Saturday, March 28, 2009

Decomposing genWABlockGroups() – Part 1

In my last post I mentioned that a place to start is to check out the genWABlockGroups() function. Today I am going to walk through first couple of lines to explain what it does to begin to unwind the mystery.

This function was written to create maps based on Census Block Groups. Specifically, I built it to map the median home values in Washington state from the 2000 Census.
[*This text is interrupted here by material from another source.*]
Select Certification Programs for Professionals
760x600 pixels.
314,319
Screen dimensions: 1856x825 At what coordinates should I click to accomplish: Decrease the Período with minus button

Today I’m going to review the first couple of lines and input files:

baseDir = "/Users/aidan/Desktop/"
projectDir = "Census 2000 WA BGs/"
polygonShapeFile = baseDir + projectDir + "bg53_d00.dat"
polygonMetaDataFile = baseDir + projectDir + "bg53_d00a.dat"
dataFile = baseDir + projectDir + "Median HH Value.txt"
outputFile = baseDir + projectDir + "output"

The first set of lines are all about setting up the input files and output files. In general, there are three input files required.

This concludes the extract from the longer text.